*WHAT NEEDS TO BE DONE*: Pull out every line with the word "will" from the entries below.

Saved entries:
_____

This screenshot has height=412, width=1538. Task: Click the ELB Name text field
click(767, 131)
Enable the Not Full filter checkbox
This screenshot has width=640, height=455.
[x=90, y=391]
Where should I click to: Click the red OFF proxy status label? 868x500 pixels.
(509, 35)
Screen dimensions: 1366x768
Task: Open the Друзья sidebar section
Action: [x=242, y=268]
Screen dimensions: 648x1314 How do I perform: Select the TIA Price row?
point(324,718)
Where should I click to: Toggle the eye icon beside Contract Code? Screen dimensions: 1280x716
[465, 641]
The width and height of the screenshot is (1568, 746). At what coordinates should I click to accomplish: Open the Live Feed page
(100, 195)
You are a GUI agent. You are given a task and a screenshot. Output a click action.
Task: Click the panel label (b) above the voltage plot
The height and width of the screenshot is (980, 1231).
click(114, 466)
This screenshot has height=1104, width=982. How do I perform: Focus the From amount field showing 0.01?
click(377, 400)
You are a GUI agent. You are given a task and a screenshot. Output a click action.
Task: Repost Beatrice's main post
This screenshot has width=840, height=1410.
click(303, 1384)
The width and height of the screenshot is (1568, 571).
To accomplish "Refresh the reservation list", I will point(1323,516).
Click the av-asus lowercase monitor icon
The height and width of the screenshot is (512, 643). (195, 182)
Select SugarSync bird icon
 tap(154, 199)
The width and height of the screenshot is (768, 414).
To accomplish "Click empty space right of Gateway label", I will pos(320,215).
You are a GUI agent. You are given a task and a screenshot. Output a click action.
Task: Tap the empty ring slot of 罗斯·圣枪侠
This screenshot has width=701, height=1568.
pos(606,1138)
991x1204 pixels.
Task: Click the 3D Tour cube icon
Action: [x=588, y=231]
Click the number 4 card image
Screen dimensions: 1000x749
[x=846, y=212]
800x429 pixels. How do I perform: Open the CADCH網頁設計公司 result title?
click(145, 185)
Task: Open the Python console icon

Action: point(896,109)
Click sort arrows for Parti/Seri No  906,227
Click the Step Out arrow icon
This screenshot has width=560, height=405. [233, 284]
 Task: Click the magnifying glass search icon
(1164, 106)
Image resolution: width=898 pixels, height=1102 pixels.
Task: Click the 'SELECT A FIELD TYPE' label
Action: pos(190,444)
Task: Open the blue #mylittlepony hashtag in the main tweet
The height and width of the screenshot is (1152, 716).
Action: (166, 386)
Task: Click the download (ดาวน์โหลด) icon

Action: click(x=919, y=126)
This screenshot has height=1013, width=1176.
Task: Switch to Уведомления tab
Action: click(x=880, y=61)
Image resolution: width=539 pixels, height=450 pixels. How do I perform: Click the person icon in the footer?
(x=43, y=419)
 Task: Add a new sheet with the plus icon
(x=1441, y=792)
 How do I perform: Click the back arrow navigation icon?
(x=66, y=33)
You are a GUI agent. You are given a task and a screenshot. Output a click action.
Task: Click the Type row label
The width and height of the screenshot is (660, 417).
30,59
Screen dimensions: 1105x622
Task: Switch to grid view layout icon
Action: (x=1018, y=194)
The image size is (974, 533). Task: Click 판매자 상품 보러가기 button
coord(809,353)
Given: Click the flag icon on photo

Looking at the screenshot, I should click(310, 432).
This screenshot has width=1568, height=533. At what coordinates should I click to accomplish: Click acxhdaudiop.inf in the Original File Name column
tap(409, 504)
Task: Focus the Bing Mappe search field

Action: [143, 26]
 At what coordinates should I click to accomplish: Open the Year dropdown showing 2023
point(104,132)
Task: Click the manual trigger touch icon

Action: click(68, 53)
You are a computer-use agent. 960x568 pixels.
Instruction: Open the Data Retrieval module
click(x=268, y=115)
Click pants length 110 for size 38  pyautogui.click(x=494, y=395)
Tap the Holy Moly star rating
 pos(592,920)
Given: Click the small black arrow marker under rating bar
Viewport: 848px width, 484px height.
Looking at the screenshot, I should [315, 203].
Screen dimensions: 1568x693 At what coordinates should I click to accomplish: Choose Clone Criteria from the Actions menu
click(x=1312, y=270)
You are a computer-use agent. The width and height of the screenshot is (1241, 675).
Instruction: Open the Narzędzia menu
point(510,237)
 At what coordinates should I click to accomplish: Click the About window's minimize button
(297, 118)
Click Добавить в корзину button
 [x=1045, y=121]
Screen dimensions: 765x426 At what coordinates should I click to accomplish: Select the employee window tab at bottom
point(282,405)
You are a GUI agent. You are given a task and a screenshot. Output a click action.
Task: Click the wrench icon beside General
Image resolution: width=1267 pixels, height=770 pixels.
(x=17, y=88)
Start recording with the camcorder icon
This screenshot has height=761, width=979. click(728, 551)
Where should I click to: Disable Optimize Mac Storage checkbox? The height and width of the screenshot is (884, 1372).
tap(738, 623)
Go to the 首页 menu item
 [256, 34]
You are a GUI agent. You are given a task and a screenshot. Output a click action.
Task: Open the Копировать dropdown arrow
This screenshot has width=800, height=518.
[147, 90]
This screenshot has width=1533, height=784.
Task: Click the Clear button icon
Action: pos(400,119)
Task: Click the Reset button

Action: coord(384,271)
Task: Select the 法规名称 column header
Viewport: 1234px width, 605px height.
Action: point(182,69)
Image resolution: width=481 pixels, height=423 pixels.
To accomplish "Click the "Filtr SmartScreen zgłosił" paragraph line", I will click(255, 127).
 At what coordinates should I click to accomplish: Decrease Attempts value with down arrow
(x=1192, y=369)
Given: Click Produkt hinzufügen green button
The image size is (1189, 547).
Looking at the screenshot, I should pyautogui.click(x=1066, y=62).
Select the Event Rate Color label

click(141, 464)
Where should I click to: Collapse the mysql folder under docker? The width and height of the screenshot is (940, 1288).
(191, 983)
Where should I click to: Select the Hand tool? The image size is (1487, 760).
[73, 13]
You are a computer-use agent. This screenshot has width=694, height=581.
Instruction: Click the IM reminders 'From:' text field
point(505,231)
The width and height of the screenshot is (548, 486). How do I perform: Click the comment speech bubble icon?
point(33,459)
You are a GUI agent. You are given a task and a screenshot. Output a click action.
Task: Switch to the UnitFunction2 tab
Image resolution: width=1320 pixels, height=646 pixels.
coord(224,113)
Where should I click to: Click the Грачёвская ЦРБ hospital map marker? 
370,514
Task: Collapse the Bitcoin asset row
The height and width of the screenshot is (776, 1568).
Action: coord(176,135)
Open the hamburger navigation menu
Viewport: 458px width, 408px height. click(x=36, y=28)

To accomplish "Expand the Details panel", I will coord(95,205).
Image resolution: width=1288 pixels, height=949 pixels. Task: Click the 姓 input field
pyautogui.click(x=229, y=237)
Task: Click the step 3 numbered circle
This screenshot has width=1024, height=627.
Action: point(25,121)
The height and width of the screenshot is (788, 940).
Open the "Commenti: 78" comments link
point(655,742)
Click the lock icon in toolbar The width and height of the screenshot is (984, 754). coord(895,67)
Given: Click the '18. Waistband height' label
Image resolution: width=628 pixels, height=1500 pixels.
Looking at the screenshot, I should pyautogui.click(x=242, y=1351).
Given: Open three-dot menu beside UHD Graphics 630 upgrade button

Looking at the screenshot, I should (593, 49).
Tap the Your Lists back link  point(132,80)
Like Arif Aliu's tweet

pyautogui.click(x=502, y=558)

_____

*OUTPUT OF THE EXERCISE*:
To accomplish "Refresh the reservation list", I will point(1323,516).
To accomplish "Click empty space right of Gateway label", I will pos(320,215).
To accomplish "Click the "Filtr SmartScreen zgłosił" paragraph line", I will click(255, 127).
To accomplish "Expand the Details panel", I will coord(95,205).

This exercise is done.